Federico Visconti rettore dell'università Liuc di Castellanza interviene sul tema relativo ai giovani in Italia, una riflessione aperta da un editoriale del direttore di Varesenews Marco Giovannelli
Delle considerazioni di Giancarlo Giannini sui giovani ho saputo dall’editoriale di Marco Giovannelli di qualche giorno fa, non dai social, che frequento poco e male, da dilettante allo sbaraglio. Il titolo, “La rassegnazione dei giovani: una strada segnata?” è tutto un programma. I contenuti sono uno stimolo, soprattutto per uno che sui giovani e per i giovani ha detto (e fatto, spero) tante cose.
Fedele alla tradizione delle quotes, ne uso qualcuna anche in questa occasione, giusto per mettere un tocco di simpatia su un argomento che simpatico certo non è. Partiamo dalla prospettiva e prendiamo a prestito una grande intuizione di Van De Sfroos, quella di parlare del figlio di Guglielmo Tell, uno di cui “i geent, i se regòrden gnanca el nòmm”. Anche Giovannelli si mette simbolicamente dalla parte dei giovani, riportando la testimonianza di una diciassettenne il cui amico finirà a breve le superiori e andrà all’estero. “Ha già deciso e fa bene!”, commenta la ragazza.
Provo a stare al gioco, e penso a dei liceali che ascoltano un paio di passaggi di “Ho fatto in tempo ad avere un futuro” di Ligabue.
“Ho fatto in tempo a perdere tempo, in cambio di un sogno, di un pezzo di idea”. C’è qualcosa di affascinante in quel “perdere tempo”. Al loro posto mi chiederei: perché tanta fretta di scappare? A Berlino i sogni si comprano come il pane? Non avrebbe senso dedicare ancora un po’ di tempo a un Paese che ha la seconda manifattura d’Europa e che continua ad essere attrattivo per la qualità della vita e delle risorse? Non dico che per rassegnarsi c’è sempre tempo. Lungi da me! Dico solo che le decisioni vanno ponderate all’interno di un ventaglio di alternative.
“Ho fatto in tempo a imparare a volare, senza dover guardare giù”. Anche qui, da giovane, mi verrebbe da cincischiare sul verbo imparare (a stare al mondo prima che a volare): che cosa ho già imparato dalla famiglia, dalla Scuola, dalla società? Ma anche che cosa non ho ancora imparato, per disinteresse, per pigrizia, per presunzione. Pensare che a Barcellona o a Melbourne il verbo “imparare” non esista sarebbe un grave errore … meglio saperlo per tempo.
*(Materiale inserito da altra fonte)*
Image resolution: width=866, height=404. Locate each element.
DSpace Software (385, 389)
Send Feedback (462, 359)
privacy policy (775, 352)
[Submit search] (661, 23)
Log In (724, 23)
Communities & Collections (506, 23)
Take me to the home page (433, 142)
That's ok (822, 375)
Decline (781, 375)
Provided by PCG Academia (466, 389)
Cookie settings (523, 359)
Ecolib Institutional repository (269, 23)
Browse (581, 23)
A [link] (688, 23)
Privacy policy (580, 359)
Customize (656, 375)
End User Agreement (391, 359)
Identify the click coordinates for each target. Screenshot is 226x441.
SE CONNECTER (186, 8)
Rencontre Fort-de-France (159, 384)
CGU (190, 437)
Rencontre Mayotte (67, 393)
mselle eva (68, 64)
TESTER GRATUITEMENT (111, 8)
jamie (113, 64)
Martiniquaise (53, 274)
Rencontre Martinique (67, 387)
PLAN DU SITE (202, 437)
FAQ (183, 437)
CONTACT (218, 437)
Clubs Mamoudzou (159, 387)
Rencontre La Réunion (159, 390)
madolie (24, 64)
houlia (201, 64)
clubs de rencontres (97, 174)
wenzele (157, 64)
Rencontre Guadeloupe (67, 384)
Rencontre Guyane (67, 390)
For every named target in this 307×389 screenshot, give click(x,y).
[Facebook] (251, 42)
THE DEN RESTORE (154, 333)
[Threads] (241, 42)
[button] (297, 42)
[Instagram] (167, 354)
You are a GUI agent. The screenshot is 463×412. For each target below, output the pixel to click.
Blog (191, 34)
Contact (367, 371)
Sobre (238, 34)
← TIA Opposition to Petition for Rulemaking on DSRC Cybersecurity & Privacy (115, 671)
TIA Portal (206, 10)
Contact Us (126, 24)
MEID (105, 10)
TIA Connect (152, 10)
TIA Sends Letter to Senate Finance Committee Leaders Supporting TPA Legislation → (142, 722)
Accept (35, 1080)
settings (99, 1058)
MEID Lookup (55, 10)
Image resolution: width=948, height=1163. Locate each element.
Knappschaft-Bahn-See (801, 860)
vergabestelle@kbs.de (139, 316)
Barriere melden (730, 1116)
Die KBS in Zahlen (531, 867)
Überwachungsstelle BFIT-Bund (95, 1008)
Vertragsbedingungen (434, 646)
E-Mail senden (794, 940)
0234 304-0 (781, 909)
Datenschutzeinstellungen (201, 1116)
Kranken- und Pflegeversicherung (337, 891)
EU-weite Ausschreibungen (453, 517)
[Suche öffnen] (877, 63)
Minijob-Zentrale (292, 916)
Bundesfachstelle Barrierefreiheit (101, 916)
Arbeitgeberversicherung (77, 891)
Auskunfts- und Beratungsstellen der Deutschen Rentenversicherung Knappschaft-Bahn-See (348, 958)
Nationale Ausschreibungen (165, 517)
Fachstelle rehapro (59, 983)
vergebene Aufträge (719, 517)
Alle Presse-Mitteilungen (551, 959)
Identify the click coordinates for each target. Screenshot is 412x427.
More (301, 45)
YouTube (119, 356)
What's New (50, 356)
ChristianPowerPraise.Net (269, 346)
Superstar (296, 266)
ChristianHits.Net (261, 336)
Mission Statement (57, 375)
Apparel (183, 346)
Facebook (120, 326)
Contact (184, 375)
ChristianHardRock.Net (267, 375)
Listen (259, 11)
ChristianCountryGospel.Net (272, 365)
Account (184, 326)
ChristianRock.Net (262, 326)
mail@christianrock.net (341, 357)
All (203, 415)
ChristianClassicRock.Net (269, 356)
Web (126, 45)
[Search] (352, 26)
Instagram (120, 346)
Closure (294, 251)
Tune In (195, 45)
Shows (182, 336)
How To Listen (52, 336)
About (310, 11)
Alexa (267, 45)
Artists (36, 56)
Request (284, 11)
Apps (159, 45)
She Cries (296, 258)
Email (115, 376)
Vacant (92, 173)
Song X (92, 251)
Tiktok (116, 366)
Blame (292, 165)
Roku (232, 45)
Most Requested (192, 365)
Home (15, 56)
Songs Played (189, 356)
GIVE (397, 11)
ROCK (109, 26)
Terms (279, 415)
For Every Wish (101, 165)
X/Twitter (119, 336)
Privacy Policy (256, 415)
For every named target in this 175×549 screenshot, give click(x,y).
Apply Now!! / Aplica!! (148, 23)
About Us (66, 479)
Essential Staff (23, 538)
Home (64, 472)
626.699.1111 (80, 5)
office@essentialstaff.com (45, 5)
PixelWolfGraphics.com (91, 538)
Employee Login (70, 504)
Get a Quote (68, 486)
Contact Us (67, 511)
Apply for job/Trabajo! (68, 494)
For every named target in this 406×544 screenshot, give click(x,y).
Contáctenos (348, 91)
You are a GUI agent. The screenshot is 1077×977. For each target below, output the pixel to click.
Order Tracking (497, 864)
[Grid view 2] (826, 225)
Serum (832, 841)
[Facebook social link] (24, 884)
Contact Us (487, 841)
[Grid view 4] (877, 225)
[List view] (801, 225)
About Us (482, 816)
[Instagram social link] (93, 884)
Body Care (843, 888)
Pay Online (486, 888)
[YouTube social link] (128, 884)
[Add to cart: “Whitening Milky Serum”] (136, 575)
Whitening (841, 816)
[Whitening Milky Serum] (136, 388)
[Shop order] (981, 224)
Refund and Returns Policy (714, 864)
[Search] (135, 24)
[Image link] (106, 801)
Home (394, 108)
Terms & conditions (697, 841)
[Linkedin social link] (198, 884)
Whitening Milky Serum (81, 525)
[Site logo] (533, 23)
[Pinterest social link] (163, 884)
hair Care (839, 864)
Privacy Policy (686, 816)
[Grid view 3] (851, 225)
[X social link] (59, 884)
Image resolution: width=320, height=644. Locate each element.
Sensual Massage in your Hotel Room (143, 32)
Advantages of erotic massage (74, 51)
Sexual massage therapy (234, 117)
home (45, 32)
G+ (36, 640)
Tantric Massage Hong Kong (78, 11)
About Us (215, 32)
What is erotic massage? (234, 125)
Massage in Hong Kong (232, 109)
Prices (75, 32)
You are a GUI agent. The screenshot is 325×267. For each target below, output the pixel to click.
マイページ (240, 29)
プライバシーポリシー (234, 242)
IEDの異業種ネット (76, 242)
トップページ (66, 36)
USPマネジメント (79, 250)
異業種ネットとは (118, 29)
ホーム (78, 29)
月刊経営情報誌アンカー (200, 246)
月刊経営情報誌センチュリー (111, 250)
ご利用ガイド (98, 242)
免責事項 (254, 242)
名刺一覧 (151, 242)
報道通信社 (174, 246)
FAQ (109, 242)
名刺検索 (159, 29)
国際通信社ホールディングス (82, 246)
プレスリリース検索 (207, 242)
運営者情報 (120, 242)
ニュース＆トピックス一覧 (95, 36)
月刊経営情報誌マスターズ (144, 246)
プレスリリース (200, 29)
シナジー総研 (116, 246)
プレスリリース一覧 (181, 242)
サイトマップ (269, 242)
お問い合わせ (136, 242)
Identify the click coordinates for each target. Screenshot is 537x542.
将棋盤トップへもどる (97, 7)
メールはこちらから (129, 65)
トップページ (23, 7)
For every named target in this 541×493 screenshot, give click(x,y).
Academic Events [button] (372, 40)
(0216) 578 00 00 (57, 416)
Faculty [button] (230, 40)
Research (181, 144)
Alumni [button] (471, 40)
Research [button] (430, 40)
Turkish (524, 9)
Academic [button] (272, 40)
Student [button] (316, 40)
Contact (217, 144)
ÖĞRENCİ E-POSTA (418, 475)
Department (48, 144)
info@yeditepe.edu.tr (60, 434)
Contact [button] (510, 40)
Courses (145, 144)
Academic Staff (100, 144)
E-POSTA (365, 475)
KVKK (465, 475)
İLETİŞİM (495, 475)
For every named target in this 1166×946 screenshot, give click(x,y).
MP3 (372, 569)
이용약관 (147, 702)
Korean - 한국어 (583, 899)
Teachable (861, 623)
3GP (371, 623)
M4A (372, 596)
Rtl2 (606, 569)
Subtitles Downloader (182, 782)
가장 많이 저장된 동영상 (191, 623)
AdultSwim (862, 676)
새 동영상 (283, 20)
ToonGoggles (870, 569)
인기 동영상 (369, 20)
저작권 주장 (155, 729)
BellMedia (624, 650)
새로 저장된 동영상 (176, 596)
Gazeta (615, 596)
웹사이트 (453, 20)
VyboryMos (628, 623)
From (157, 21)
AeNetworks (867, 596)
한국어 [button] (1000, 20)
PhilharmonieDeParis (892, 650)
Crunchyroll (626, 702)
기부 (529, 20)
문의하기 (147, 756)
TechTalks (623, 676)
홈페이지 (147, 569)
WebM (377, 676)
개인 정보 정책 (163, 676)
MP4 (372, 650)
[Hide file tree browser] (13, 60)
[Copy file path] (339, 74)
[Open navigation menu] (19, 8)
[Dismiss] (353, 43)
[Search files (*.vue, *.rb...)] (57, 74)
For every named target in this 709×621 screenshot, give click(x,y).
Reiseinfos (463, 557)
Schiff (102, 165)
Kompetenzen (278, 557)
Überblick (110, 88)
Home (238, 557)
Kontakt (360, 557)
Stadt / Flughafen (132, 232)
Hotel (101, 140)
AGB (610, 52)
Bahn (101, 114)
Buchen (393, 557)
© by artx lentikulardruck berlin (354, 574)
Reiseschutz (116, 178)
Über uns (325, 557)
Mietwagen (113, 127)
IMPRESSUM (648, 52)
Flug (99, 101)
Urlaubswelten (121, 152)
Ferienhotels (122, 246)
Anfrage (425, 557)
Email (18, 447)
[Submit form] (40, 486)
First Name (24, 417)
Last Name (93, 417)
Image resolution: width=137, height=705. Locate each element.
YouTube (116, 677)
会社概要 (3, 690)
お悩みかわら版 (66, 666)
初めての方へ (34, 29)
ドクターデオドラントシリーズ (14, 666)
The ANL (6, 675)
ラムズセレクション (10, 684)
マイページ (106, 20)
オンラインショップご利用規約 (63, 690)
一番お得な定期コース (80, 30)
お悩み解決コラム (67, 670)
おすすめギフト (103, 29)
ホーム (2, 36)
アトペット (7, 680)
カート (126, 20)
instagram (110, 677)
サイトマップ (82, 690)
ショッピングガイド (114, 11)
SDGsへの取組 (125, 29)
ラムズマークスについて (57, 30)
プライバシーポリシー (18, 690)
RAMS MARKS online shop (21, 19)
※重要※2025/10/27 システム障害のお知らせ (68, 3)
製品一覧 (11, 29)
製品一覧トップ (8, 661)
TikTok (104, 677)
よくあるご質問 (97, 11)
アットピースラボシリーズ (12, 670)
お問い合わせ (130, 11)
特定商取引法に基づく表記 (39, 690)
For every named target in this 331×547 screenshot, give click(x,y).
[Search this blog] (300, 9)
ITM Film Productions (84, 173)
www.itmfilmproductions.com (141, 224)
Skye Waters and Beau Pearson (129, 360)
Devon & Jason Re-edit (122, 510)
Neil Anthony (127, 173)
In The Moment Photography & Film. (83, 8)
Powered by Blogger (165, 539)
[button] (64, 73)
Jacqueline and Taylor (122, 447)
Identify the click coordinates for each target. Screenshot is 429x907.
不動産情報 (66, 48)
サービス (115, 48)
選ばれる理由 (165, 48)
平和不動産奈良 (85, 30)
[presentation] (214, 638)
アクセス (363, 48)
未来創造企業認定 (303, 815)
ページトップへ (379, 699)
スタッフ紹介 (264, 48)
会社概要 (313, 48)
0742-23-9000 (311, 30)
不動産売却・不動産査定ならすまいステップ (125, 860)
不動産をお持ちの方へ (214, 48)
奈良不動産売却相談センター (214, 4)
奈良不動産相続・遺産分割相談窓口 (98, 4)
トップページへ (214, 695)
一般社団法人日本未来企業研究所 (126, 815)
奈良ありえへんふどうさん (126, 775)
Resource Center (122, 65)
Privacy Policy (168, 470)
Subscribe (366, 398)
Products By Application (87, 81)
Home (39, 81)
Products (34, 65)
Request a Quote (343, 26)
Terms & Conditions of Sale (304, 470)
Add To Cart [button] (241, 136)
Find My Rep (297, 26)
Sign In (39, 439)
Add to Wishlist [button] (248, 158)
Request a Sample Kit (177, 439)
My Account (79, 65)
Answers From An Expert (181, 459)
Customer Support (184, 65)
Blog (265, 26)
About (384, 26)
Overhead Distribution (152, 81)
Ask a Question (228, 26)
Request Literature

Il gioco è finito, ma fino a un certo punto. Ce n’è anche per Guglielmo Tell, cioè per gran parte delle persone cui l’articolo si rivolge. Ligabue inizia la canzone con queste parole “Ho fatto in tempo ad avere un futuro che non fosse soltanto per me”. Detto fatto: per “tutti tranne che per i giovani” si apre un mondo, fatto di progettualità e di assunzione di responsabilità.
“Un futuro non soltanto per me” significa, giusto per lanciare qualche provocazione: guardare lungo e allocare risorse non solo dove ci sono le constituency elettorali; investire sulla ricerca e sulla mobilità sociale; premiare il merito e mettere le persone giuste al posto giusto; buttare a mare le liturgie da governance medioevale, le scartoffie alla Azzeccagarbugli e i totem che rappresentano Tomasi di Lampedusa. Non è che in Italia non si faccia e all’estero sì. Si fa, ma molto meno che all’estero e su questo i giovani hanno ragione alla grande. La storia, purtroppo, insegna.
Se la strada sia segnata o no preferirei discuterne in privato, magari in una cena, come ha fatto Giovannelli. Però una tesi mi è cara e la considero “forte”: i giovani hanno bisogno di testimonianze, di riferimenti, di maestri. Di generosità, di confronto, di fiducia, di rigore, di autorevolezza. Mi risulta difficile, da vecchio Guglielmo Tell e portando un esempio à la page, delegare al Festival di Sanremo, ai suoi look e ai suoi assalti floreali una missione così alta e sfidante. A tema c’è una questione “socio-educativa” di portata storica, in Italia e nel mondo. Affrontarla con centinaia di cene e migliaia di talk show è una possibilità. L’altra è che, responsabilmente, nei propri ambiti di competenza, si prendano in mano arco e frecce e si colpisca la mela. Troppo facile, tendenzialmente italico, sostanzialmente inutile, provarci con l’anguria.